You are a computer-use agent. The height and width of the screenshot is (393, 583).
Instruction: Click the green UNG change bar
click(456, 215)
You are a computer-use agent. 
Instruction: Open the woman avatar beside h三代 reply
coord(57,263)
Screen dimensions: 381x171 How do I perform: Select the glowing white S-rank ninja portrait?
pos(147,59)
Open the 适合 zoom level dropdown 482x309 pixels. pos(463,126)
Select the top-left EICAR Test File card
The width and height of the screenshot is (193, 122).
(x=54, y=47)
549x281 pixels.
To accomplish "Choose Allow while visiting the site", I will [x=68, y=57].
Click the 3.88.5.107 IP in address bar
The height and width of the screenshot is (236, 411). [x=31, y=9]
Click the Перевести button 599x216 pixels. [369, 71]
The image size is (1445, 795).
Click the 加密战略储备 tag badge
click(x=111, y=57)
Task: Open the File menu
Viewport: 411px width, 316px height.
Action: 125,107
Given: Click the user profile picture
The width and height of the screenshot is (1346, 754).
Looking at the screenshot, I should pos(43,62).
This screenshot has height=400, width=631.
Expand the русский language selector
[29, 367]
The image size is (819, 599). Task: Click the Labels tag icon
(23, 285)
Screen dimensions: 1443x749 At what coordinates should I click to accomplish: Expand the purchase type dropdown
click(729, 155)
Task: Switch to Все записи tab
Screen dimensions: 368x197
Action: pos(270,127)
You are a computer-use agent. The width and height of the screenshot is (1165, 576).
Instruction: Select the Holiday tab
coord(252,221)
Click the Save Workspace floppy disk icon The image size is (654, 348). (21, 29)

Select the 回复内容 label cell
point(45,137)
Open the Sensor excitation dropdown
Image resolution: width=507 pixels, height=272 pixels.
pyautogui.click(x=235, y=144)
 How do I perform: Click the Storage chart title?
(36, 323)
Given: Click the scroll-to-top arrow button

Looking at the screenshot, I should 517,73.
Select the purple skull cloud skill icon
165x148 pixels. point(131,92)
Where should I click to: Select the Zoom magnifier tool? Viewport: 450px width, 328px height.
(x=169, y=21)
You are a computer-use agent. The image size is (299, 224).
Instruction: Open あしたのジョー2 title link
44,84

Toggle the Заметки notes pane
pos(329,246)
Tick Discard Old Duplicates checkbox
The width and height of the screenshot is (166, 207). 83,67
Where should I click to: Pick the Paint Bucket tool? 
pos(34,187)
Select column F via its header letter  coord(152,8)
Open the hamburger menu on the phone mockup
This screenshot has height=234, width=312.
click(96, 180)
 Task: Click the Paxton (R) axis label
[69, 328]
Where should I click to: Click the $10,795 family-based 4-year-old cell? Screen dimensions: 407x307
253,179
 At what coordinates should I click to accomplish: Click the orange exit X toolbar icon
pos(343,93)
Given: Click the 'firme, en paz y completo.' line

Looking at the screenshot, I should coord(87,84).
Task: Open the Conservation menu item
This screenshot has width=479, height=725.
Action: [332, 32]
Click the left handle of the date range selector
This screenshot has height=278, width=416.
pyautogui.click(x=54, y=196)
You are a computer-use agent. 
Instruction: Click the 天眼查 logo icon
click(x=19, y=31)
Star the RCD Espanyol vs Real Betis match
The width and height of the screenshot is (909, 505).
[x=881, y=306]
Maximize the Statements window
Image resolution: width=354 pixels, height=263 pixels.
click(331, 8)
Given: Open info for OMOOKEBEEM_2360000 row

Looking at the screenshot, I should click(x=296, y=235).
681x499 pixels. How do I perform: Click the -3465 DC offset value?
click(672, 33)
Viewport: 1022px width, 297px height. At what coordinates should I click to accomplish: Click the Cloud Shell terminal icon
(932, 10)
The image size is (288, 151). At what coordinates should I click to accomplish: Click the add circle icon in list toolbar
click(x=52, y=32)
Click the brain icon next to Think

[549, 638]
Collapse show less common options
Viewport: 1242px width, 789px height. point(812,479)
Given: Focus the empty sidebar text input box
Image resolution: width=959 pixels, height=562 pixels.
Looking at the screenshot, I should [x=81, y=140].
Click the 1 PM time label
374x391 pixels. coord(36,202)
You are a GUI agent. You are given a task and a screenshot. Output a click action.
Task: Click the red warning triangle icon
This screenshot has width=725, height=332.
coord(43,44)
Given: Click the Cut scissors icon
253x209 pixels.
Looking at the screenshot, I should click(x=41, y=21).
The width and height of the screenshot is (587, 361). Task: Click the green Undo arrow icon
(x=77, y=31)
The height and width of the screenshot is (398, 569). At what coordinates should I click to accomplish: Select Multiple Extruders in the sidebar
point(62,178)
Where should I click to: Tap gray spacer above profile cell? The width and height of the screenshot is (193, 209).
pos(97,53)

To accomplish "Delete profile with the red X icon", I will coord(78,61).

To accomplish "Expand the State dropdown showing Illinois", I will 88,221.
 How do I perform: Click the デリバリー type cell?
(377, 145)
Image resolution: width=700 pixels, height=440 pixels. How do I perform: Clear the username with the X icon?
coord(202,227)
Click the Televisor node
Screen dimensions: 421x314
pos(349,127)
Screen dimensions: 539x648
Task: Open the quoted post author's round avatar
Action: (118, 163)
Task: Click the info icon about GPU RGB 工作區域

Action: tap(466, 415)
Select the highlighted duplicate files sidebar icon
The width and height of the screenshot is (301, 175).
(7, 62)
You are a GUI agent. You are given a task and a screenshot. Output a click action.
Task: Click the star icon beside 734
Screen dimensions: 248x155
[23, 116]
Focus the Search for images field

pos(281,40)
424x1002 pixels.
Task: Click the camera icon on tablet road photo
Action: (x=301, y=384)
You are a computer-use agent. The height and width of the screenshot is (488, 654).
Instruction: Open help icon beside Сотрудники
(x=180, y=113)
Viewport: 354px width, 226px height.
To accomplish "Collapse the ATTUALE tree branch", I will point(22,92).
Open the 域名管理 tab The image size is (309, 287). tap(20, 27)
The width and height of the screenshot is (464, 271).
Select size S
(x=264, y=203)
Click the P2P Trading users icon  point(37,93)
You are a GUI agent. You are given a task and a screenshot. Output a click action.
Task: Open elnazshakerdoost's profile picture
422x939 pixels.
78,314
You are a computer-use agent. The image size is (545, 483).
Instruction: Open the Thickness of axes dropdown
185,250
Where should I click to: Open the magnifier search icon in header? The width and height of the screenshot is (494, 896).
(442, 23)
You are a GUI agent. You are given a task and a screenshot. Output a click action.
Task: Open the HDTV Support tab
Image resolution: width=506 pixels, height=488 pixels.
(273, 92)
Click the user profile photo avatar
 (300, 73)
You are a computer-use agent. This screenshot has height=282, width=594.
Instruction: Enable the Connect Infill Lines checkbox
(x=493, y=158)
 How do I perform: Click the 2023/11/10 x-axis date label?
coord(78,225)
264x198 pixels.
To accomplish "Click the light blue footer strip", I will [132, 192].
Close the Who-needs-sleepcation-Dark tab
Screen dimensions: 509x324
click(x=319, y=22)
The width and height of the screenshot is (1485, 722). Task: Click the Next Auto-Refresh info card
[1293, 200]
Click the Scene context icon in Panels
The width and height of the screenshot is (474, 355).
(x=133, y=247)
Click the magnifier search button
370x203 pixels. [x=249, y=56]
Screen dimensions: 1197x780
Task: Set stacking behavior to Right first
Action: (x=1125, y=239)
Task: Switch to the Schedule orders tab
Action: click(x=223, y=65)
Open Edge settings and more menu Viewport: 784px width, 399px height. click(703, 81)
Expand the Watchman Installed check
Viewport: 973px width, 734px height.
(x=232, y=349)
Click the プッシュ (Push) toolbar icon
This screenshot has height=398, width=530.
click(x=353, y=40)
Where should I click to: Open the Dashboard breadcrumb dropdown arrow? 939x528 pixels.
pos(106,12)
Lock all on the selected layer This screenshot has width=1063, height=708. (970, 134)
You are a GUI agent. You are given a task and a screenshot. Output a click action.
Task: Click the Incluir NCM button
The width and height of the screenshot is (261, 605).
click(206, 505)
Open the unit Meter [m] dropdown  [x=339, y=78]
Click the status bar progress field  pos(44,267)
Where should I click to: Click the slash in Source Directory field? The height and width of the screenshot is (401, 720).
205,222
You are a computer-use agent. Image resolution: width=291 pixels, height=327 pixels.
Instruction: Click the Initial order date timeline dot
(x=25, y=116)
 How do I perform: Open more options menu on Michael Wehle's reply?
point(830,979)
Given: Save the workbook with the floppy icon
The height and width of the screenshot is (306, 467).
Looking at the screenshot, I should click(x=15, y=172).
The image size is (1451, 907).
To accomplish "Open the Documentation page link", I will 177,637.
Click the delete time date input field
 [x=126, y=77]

**Task prompt:** In the material above, find the line with "The image size is (1451, 907)."; then copy it and every line after it, exactly, through the end.

**Solution for this problem:**
The image size is (1451, 907).
To accomplish "Open the Documentation page link", I will 177,637.
Click the delete time date input field
 [x=126, y=77]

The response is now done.